Exercise requirements — Write out the data below exactly, beginning with the first line and ending once the line that has "You are a computer-use" is written.

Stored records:
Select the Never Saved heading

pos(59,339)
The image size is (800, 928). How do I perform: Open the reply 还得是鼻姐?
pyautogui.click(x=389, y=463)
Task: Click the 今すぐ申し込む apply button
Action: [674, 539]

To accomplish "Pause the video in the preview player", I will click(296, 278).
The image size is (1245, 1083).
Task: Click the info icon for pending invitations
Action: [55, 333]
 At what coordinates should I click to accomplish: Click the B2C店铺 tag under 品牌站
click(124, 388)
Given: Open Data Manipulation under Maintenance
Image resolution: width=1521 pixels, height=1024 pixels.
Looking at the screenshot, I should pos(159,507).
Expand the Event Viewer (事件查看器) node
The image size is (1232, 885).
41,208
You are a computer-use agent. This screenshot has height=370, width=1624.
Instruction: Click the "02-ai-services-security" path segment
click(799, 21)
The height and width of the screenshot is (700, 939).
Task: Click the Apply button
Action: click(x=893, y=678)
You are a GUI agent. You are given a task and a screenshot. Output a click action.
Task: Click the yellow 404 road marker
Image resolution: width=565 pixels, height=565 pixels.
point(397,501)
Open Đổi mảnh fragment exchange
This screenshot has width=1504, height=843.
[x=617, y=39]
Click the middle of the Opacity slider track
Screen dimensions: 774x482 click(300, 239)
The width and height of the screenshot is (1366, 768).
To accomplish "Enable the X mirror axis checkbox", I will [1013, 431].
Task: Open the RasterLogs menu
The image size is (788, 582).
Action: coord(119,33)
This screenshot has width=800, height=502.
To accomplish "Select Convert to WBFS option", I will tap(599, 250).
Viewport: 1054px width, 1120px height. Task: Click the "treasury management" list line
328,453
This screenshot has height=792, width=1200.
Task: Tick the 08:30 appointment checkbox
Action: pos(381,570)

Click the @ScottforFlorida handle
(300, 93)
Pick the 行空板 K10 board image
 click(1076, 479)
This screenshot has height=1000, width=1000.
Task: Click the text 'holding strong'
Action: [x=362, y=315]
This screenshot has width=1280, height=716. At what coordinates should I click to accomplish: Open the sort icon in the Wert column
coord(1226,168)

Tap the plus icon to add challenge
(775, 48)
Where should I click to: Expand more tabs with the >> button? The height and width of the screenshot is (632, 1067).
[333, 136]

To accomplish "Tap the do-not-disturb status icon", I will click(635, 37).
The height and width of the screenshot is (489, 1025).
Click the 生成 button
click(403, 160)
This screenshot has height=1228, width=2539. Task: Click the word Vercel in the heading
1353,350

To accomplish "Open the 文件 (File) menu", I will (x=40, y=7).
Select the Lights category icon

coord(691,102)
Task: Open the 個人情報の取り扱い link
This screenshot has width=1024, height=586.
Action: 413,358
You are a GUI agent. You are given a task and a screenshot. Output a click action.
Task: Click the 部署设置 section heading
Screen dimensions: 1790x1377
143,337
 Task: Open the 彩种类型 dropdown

Response below —
Select the Never Saved heading

pos(59,339)
The image size is (800, 928). How do I perform: Open the reply 还得是鼻姐?
pyautogui.click(x=389, y=463)
Task: Click the 今すぐ申し込む apply button
Action: [674, 539]

To accomplish "Pause the video in the preview player", I will click(296, 278).
The image size is (1245, 1083).
Task: Click the info icon for pending invitations
Action: [55, 333]
 At what coordinates should I click to accomplish: Click the B2C店铺 tag under 品牌站
click(124, 388)
Given: Open Data Manipulation under Maintenance
Image resolution: width=1521 pixels, height=1024 pixels.
Looking at the screenshot, I should pos(159,507).
Expand the Event Viewer (事件查看器) node
The image size is (1232, 885).
41,208
You are a computer-use agent. This screenshot has height=370, width=1624.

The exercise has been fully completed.